Quick Facts About Depression Era Furniture
- In furniture terms, Depression era means a piece dates to the ‘20s, ‘30s or early 1940s. Technically it’s not antique, since it’s not more than 100 years old yet.
- Occasional tables from the Depression era are popular with collectors and decorators, but only if they are offered for sale in excellent condition.
- Depression era furniture was once shunned, but demand and steep prices on other types of antique furniture have made it more popular with decorators and dealers alike during the recent past.
- Fortunately, there isn’t much of a problem with reproductions in this area. The price of this furniture has not risen high enough to warrant that type of attention.
Defining Depression Era Furniture
How do you define furniture that’s not quite antique by the traditional definition, but it’s far from new? It’s not a cut and dry definition by any means, but lots of pieces falling into this category were made during the Depression era. And in furniture terms, that constitutes the ‘20s and ‘30s spilling over into the early ‘40s.
Even though lots of hoity-toity antique sellers treated it like an ugly stepsister just a few short years ago, Depression era furniture is managing to hold its own now days. More and more dealers have started to notice and carry furniture made during the Depression years.
A Glut in the Marketplace?
While the market isn’t quite glutted with Depression era furniture just yet, the increase in pieces available can be attributed to more and more pieces coming into the marketplace through estate clearings as opposed to meeting secondary market demand. But even so, demand does make up part of the equation. After all, this furniture is still affordable in most cases. It fits in with lots of different decorating looks. And, many times, has a curvy deco appeal that isn’t overly ornate. In other words, the furniture itself doesn’t compete with the decorative accessories and accent pieces used with which they are used.
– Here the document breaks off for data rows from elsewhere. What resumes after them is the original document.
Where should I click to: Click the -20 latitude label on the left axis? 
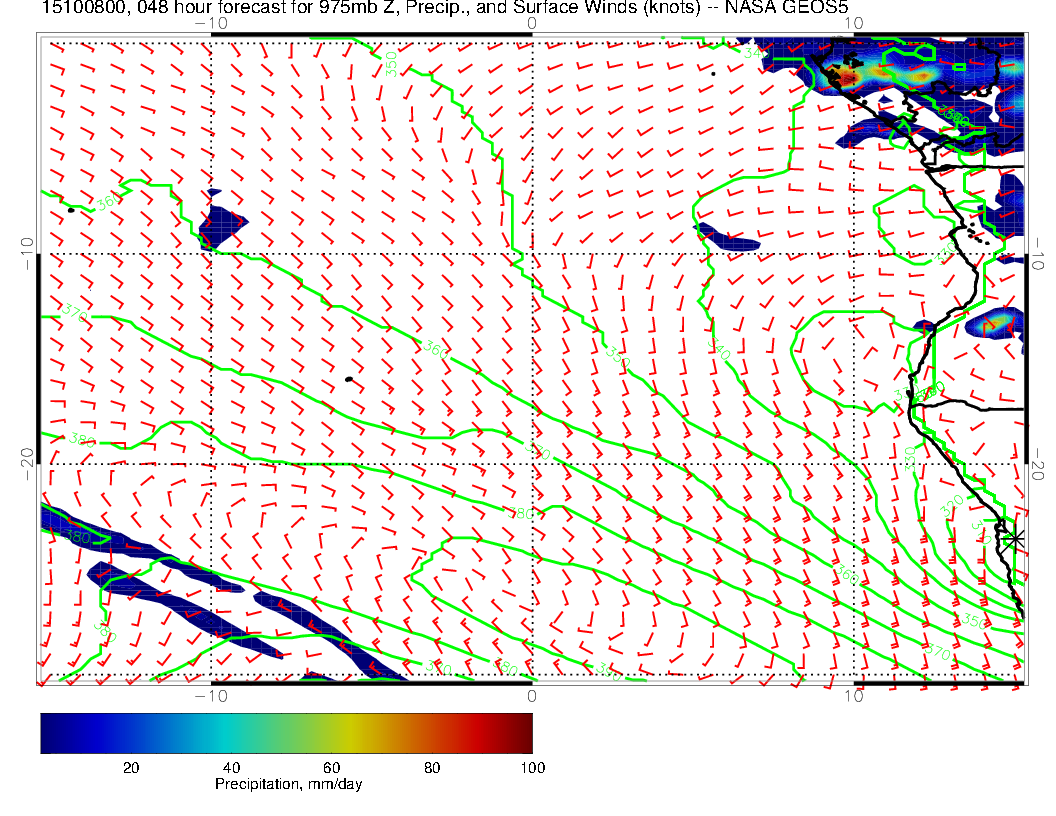point(26,464)
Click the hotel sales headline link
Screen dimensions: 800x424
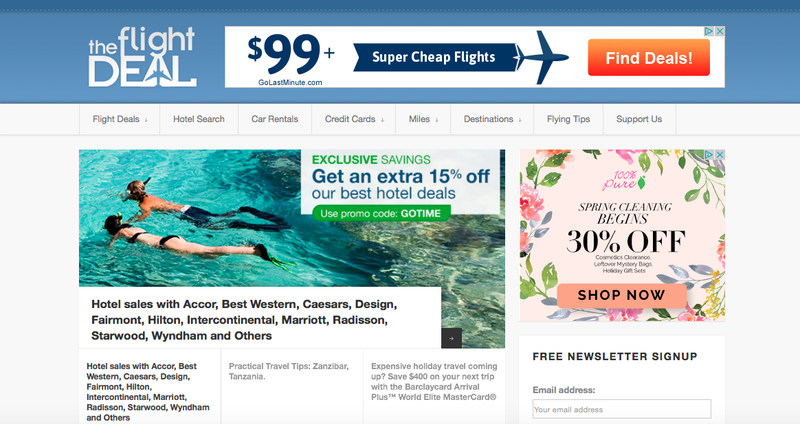point(244,320)
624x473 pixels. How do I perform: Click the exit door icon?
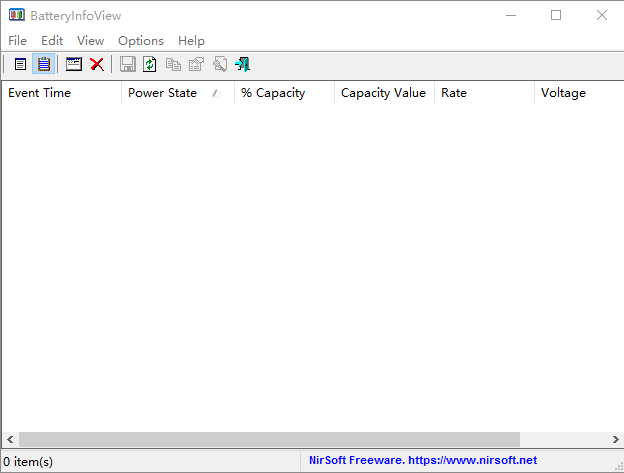click(x=242, y=64)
A Study Resource for Depression Era Furniture
If you want to study up on this type of furniture before you head out shopping again, look for a copy of Furniture of the Depression Era by Robert W. and Harriett Swedberg for Collector Books (now out of print but available through online booksellers). In addition to a price guide, which may or may not be accurate depending on where you’re doing your furniture hunting, this illustrated reference includes a wealth of information on dating, manufacturers and the identification of wood veneers used during the period.
Let’s Talk Wood Veneers
Yes, Depression-era furniture makers employed lots of veneer work. And no, it shouldn’t be too surprising. Not all veneer furnishings are low-end by any means. Some produced 100 years prior to the Great Depression are fine quality and highly desirable. But during the Depression era, manufacturers had to make furniture appealing to consumers while keeping costs down during lean financial times. Layering a thin slice of ornate veneer over wood of lesser quality offered a way to accomplish this objective.
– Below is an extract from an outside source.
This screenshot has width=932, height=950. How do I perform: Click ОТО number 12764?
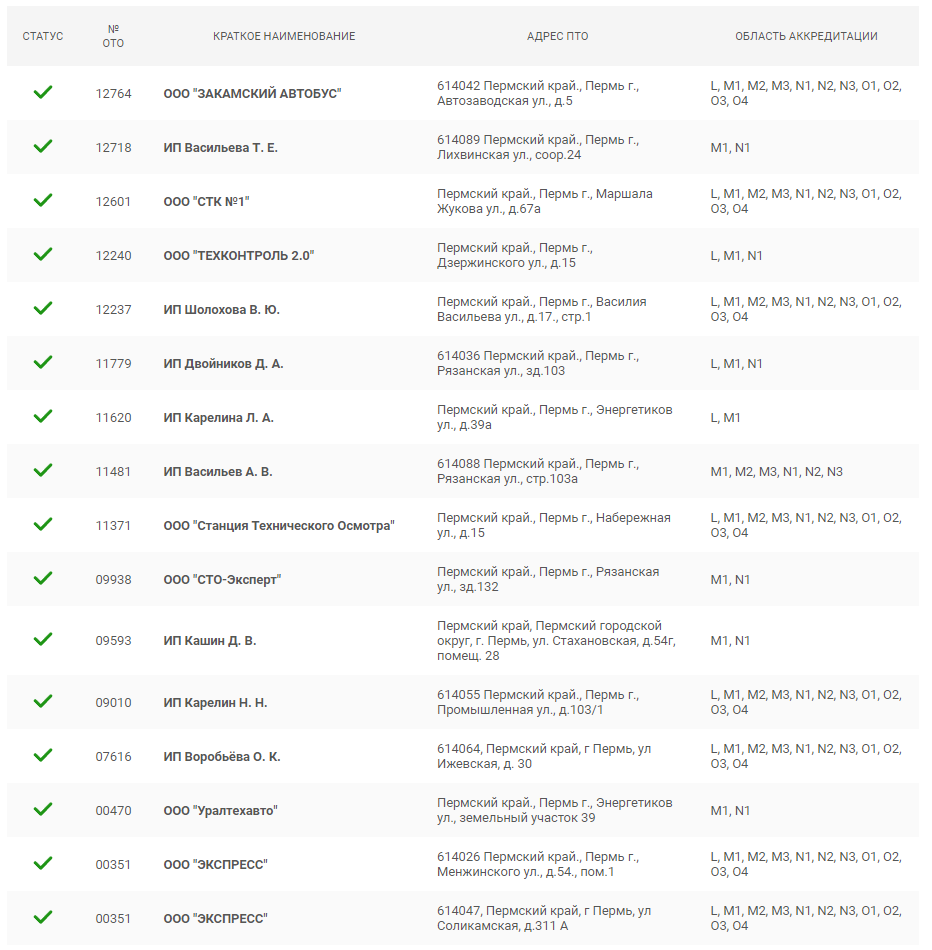point(113,93)
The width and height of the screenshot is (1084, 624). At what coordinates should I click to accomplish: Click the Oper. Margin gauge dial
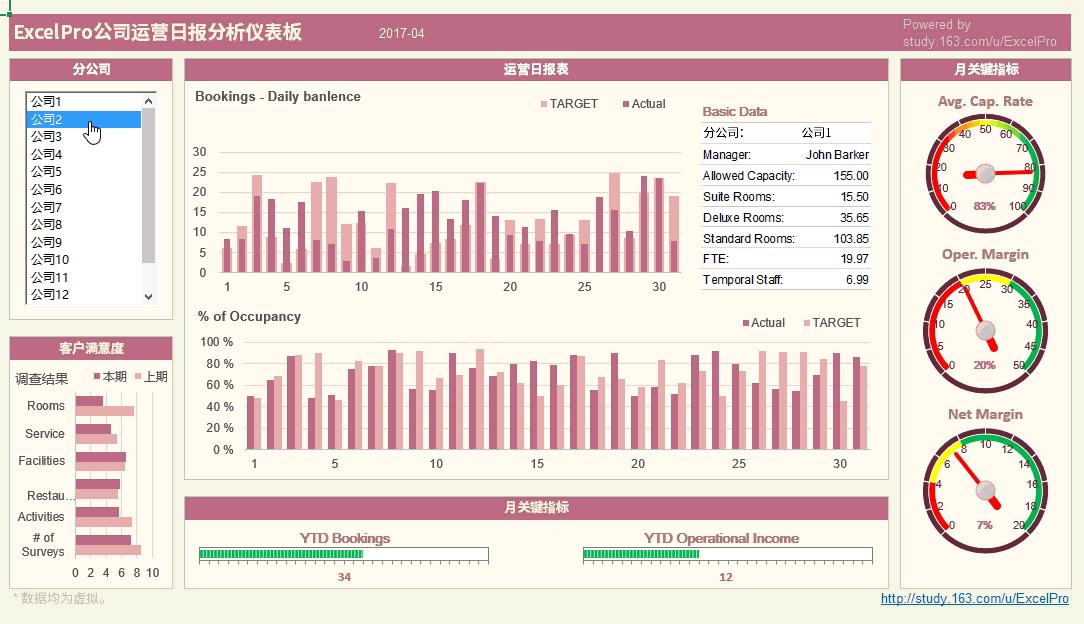[985, 328]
According to the Swedbergs, actually identifying what types of woods and veneers were used during the depression era can be complicated by the fact that many different kinds of bleaches, stains and fillers were used to change the characteristics of the wood. And, many styles were copied from those popular in the 17th, 18th and 19th centuries throughout the Depression years. Some are exact replicas, which can only be identified by closely examining the woods used. Others have slightly modified characteristics that make identification somewhat easier.
The Depression Era Look
Most of the furniture we generally associate with the Depression era has a distinct look, however. Some pieces are more popular than others. China and curio cabinets, many with nicely curved fronts and glass panels, seem to sell more readily than buffets, for instance. People seem to want more functionality in furniture pieces today rather than larger items that just take up space.
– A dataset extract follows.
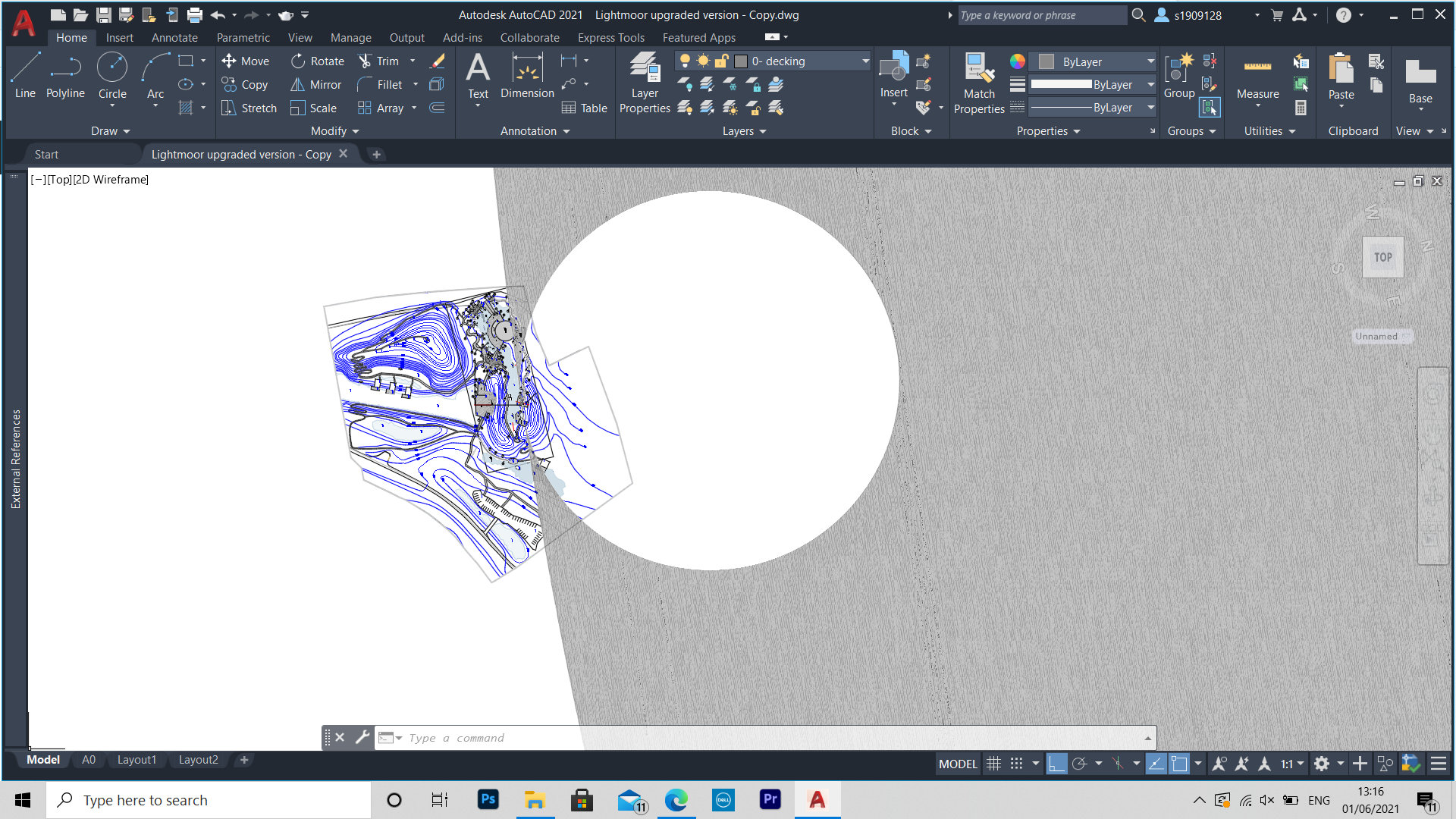
Task: Toggle ortho mode in status bar
Action: click(x=1056, y=763)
In the bedroom, ladies enjoy owning the vanities and dressing tables with benches that were very popular during this period in furniture history. They tend to prefer those with three mirrors instead of just one since the two side mirrors can be adjusted to show the face, profile and the back of the hair. Small occasional tables from this time period might be the best bargain of all. But only the ones with fancy inlays and veneers in excellent condition command the highest prices.